======== Records supplied ========

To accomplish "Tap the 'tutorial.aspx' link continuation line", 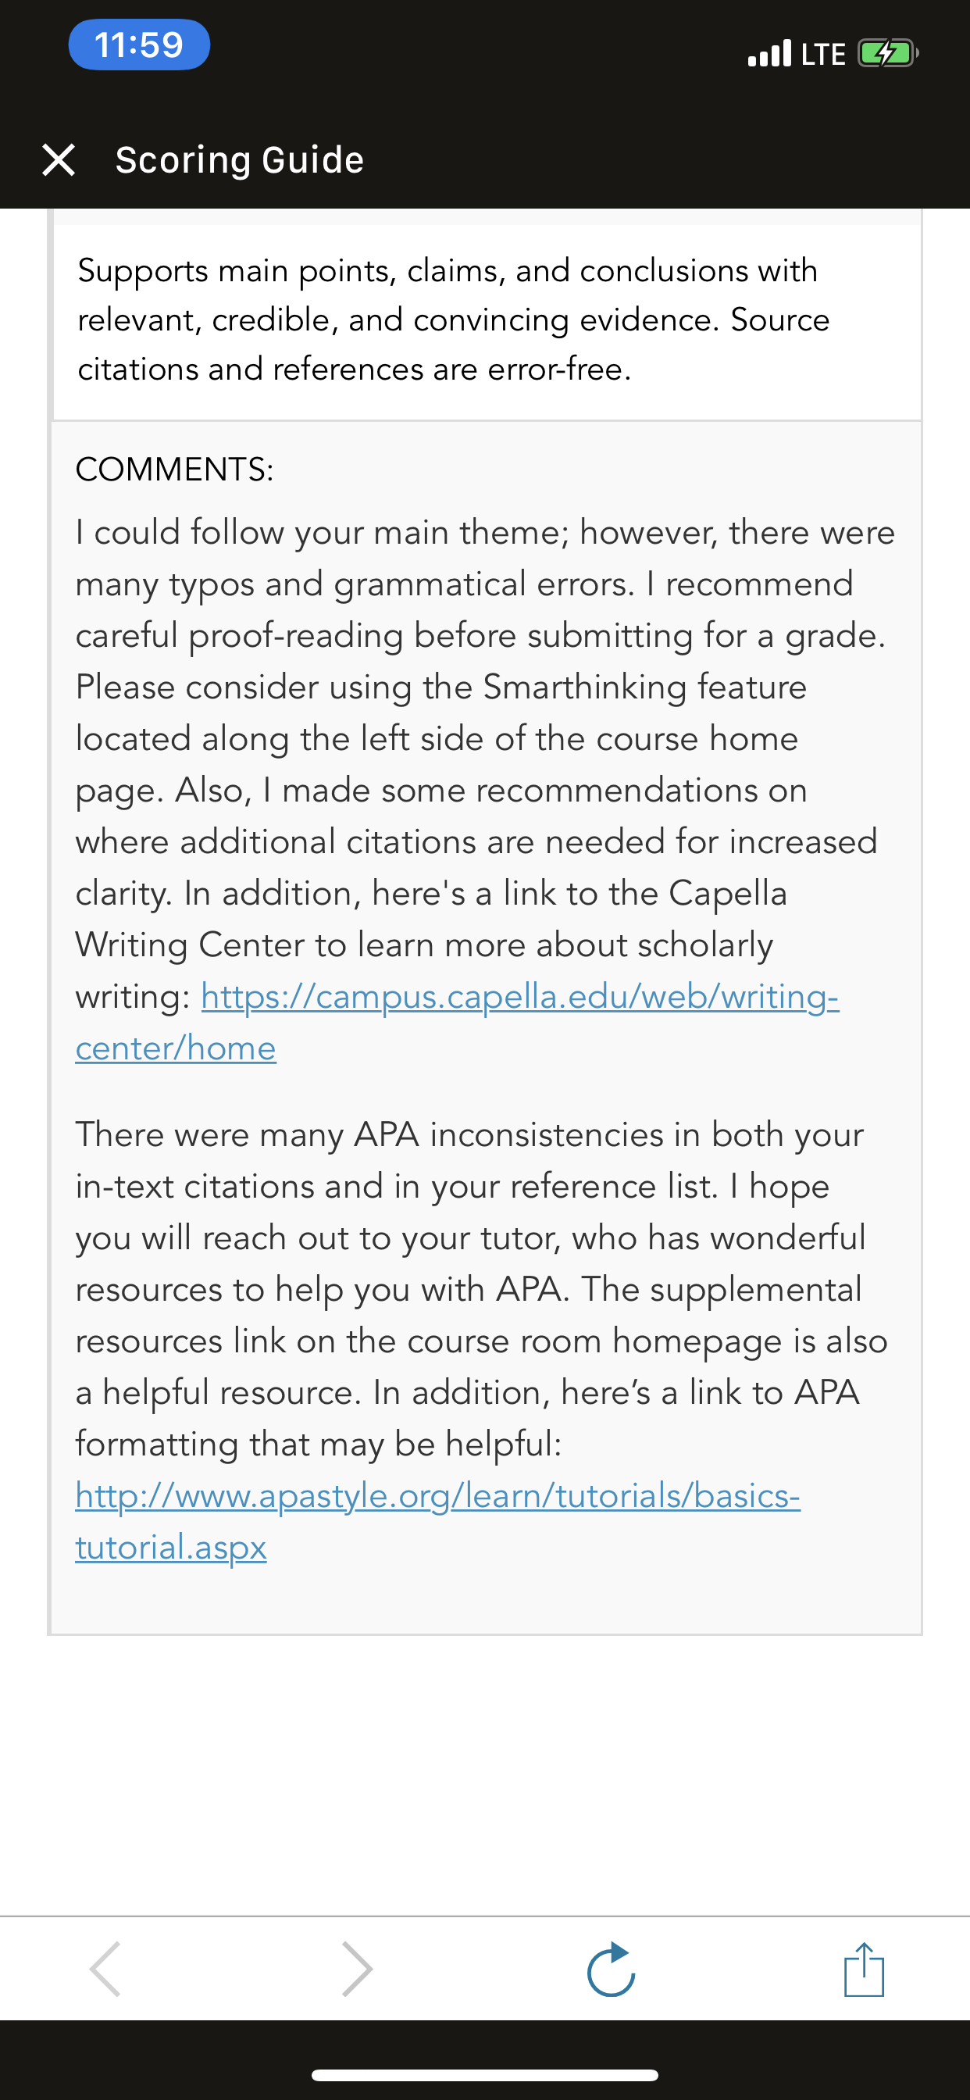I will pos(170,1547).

========
======== Records supplied ========

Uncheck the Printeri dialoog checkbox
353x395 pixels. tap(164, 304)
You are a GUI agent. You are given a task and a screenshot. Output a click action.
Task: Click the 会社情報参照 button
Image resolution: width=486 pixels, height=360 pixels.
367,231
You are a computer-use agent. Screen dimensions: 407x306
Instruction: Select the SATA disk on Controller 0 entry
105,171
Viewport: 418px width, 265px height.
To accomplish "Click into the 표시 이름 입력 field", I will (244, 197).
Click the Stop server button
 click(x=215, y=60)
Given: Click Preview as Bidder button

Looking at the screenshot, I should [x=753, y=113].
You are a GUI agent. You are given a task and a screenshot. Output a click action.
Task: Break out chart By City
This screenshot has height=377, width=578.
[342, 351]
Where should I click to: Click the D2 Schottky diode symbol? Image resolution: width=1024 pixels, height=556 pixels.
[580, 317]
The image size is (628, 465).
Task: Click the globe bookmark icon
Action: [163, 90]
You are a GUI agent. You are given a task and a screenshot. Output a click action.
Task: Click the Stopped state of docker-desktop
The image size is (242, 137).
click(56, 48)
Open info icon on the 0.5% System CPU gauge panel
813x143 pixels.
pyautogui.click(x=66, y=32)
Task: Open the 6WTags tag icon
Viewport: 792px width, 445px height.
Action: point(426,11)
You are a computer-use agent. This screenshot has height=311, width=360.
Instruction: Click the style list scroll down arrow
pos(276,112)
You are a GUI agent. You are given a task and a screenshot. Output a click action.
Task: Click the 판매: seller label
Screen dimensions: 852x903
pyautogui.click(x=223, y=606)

========
======== Records supplied ========

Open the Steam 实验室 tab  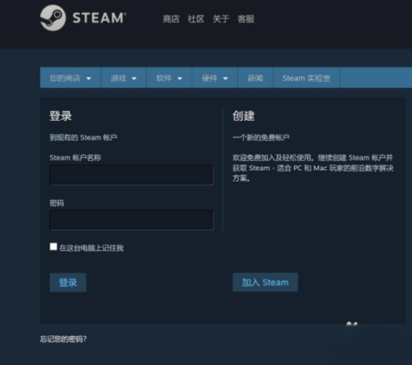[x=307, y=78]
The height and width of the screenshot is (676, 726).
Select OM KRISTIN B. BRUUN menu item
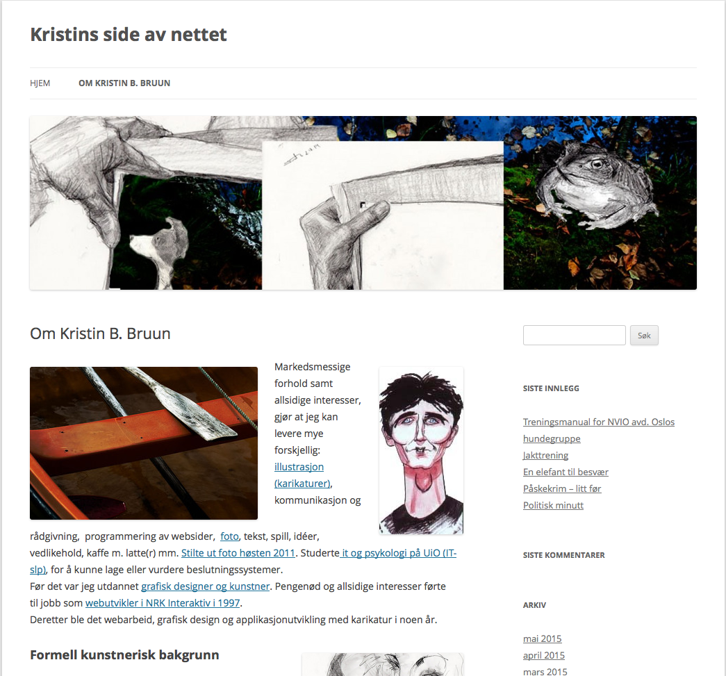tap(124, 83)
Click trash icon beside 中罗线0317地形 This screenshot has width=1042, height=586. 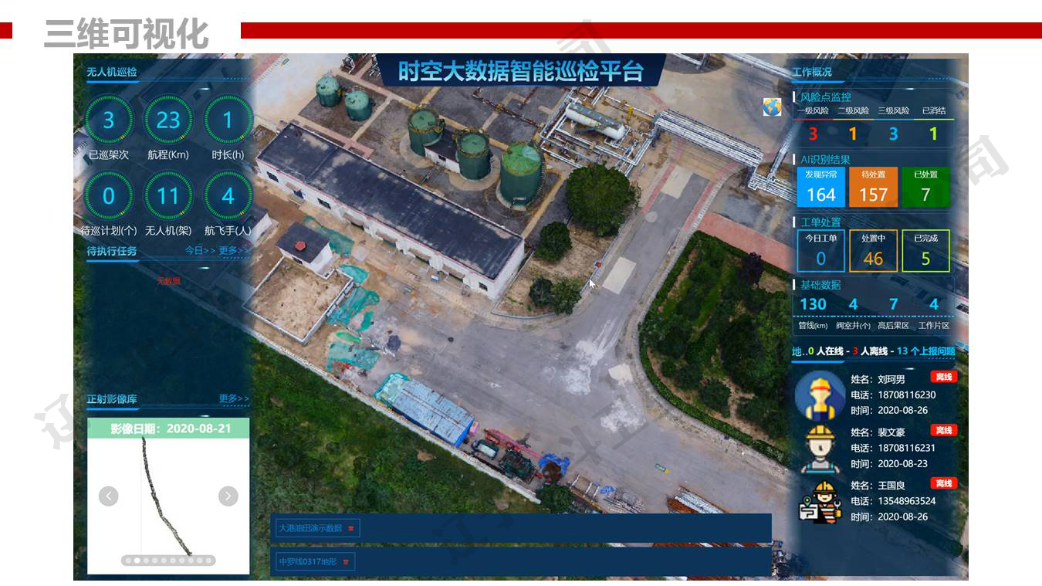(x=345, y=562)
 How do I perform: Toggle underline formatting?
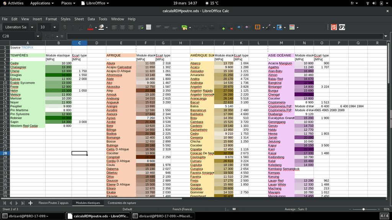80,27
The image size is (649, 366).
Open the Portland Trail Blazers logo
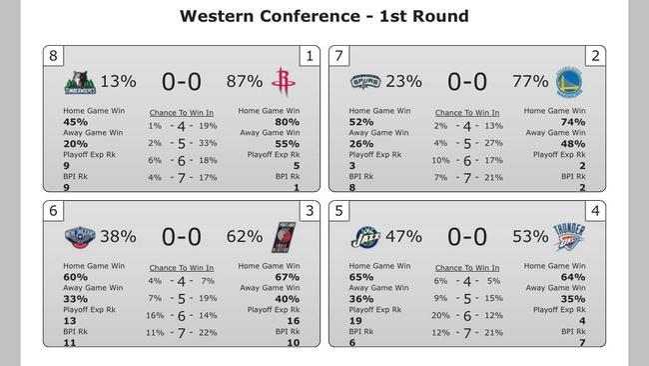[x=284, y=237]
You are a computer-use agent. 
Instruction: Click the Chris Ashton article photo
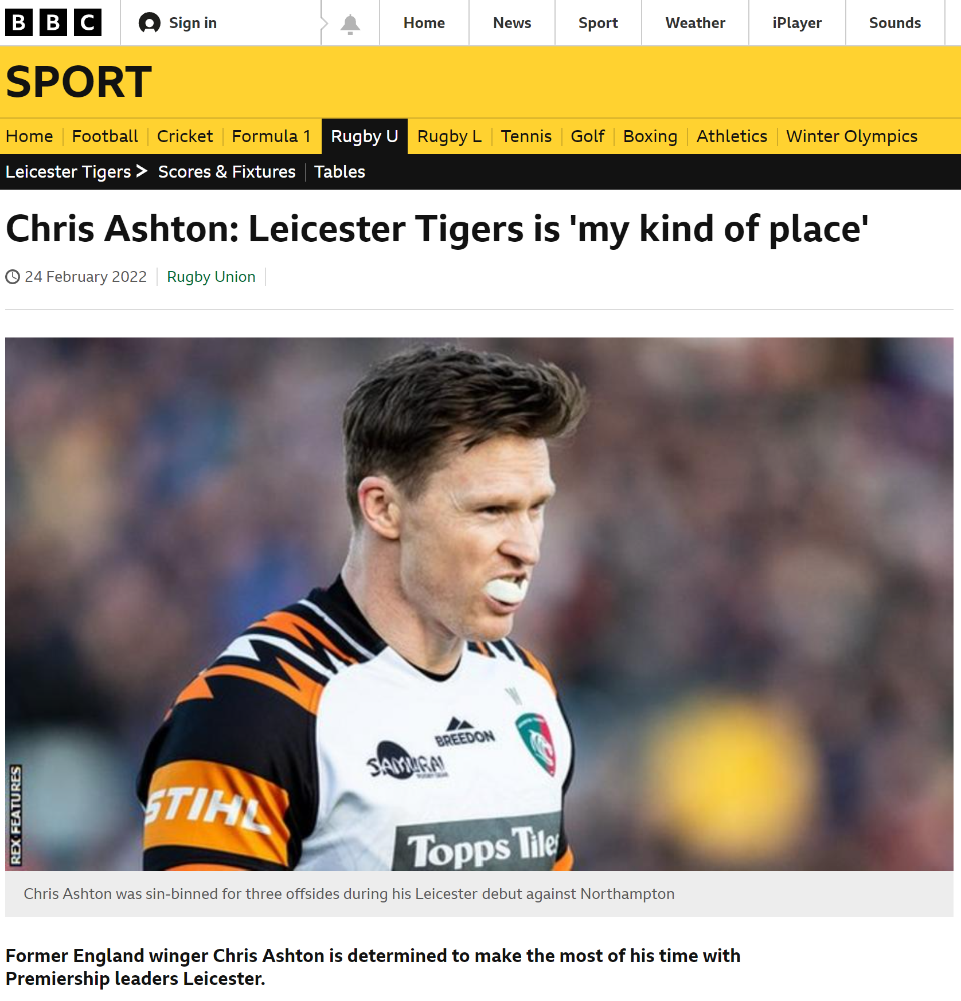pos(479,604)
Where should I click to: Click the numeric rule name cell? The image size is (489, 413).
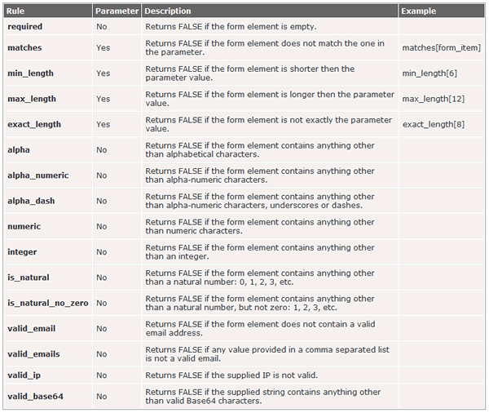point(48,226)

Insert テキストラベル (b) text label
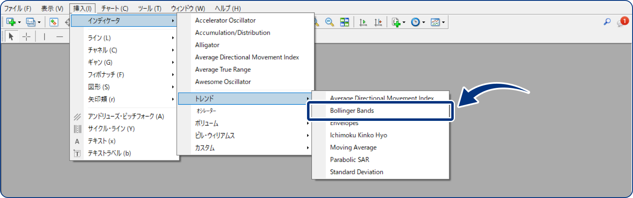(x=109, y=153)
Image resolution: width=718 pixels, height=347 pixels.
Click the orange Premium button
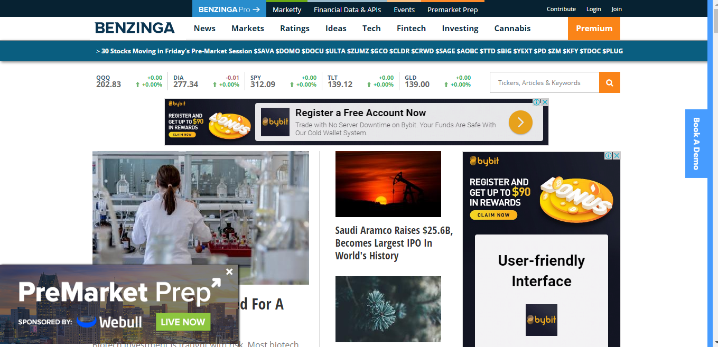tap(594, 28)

========

Of the records above, copy each line that includes "computer".

Response to the task =
You are a computer-use agent. Screen dimensions: 407x306
You are a computer-use agent. This screenshot has height=311, width=360.
You are a computer-use agent. 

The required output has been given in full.